─── RECORDS TO USE ───

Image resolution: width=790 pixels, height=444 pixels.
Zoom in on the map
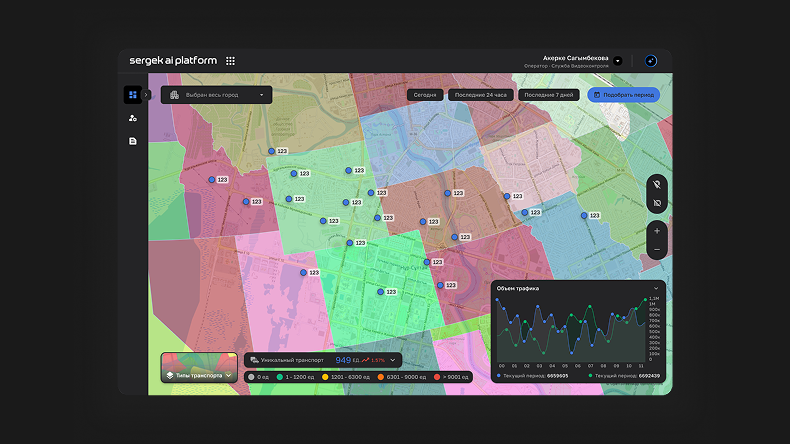coord(657,231)
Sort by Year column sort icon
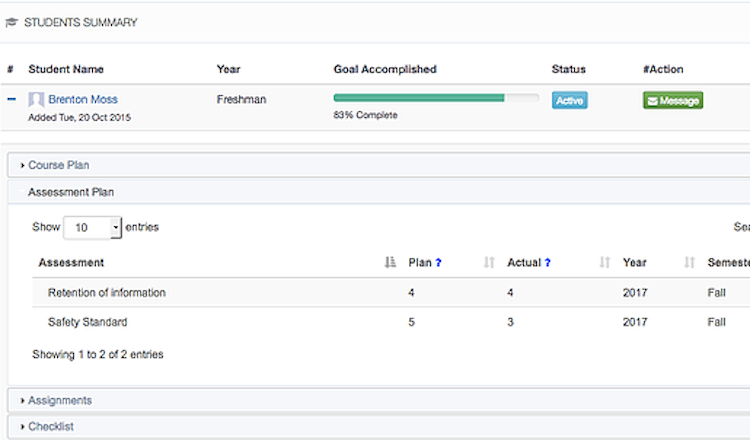The height and width of the screenshot is (440, 750). tap(689, 263)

───

### REQUIRED ACTION
Please reproduce the entries from above exactly; images are not part of the copy.

### TASK RESPONSE
Image resolution: width=790 pixels, height=444 pixels.
Zoom in on the map
coord(657,231)
Sort by Year column sort icon
The height and width of the screenshot is (440, 750). tap(689, 263)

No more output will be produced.